═══ Document text

Class-Action Alleging Fortnite Is Addictive Will Go Ahead, Judge Rules – Slashdot


“The CBC is reporting that a class action lawsuit against Epic Games over Fortnite being addictive to children will go ahead,” writes Slashdot reader lowvisioncomputing. From the report: The suit was first brought to the courts in 2019 by three Quebec parents who claimed that Fortnite was designed to addict its users, many of them children, to the game. According to the original filing, the plaintiffs say their children exhibited troubling behaviors, including not sleeping, not eating, not showering and no longer socializing with their peers. According to the filing, one of the children was diagnosed with an addiction by an on-call doctor at a Quebec clinic, or CLSC, in the Lower St. Lawrence region. It also notes that the World Health Organization (WHO) recognized addictive gaming disorder as a disease in 2018.

Jean-Philippe Caron, one of the CaLex Legal lawyers working on the suit, said the case isn’t unlike a 2015 Quebec Superior Court ruling that found tobacco companies didn’t warn their customers about the dangers of smoking. “[The game] has design patterns that make sure to always encourage player engagement. You have to understand that children’s prefrontal cortices are still developing so that could be part of the explanation for why this game is particularly harmful,” he said. The class action will also discuss in-game purchases, namely cosmetic items — known as skins — and the game’s Battle Pass system, which offers expanded rewards as players level up.

The children allegedly spent excessive amounts of money on V-Bucks — an in-game currency users buy with real money — which can be exchanged for skins or used to unlock the Battle Pass. One of the children reportedly spent over $6,000 on skins, while another spent $600 on V-Bucks — items Superior Court Judge Sylvain Lussier described as “without any tangible value.” That may run afoul of Article 1406 of Quebec’s civil code, where “serious disproportion between the prestations of the parties” — meaning, the obligation to provide something in turn — “creates a presumption of exploitation.”

══════
═══ Supplied information

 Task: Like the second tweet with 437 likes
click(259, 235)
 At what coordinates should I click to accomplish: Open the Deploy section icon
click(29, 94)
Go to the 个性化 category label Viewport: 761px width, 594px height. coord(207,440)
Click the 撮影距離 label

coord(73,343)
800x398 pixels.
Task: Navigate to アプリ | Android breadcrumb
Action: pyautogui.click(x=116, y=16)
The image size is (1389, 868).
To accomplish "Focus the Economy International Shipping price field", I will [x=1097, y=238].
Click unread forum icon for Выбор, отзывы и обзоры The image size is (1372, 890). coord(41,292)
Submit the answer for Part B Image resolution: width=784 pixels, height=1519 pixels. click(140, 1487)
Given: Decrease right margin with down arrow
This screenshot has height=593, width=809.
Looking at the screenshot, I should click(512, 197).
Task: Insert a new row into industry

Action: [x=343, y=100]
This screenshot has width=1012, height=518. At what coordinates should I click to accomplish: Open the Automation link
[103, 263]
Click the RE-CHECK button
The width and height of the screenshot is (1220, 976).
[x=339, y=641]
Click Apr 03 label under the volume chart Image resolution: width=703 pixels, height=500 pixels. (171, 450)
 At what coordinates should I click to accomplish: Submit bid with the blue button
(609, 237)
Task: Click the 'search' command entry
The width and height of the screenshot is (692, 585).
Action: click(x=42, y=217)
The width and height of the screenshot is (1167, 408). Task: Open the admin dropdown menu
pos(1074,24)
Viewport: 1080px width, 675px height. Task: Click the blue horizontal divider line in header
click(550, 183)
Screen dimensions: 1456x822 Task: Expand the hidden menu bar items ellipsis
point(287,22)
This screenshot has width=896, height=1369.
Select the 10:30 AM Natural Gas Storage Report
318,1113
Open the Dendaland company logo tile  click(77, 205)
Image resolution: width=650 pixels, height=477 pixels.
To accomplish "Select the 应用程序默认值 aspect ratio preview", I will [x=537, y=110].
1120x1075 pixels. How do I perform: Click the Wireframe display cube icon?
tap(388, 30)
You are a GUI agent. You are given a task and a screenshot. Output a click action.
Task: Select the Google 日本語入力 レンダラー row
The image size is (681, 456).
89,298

══════

▸ **Work to be completed**: In the Fortnite lawsuit article, please rewrite the passage between "Jean-Philippe Caron, one" and "players level up.", inclusive, replacing "tobacco companies" with "cigarette makers".

▸ **Output of the exercise**:
Jean-Philippe Caron, one of the CaLex Legal lawyers working on the suit, said the case isn’t unlike a 2015 Quebec Superior Court ruling that found cigarette makers didn’t warn their customers about the dangers of smoking. “[The game] has design patterns that make sure to always encourage player engagement. You have to understand that children’s prefrontal cortices are still developing so that could be part of the explanation for why this game is particularly harmful,” he said. The class action will also discuss in-game purchases, namely cosmetic items — known as skins — and the game’s Battle Pass system, which offers expanded rewards as players level up.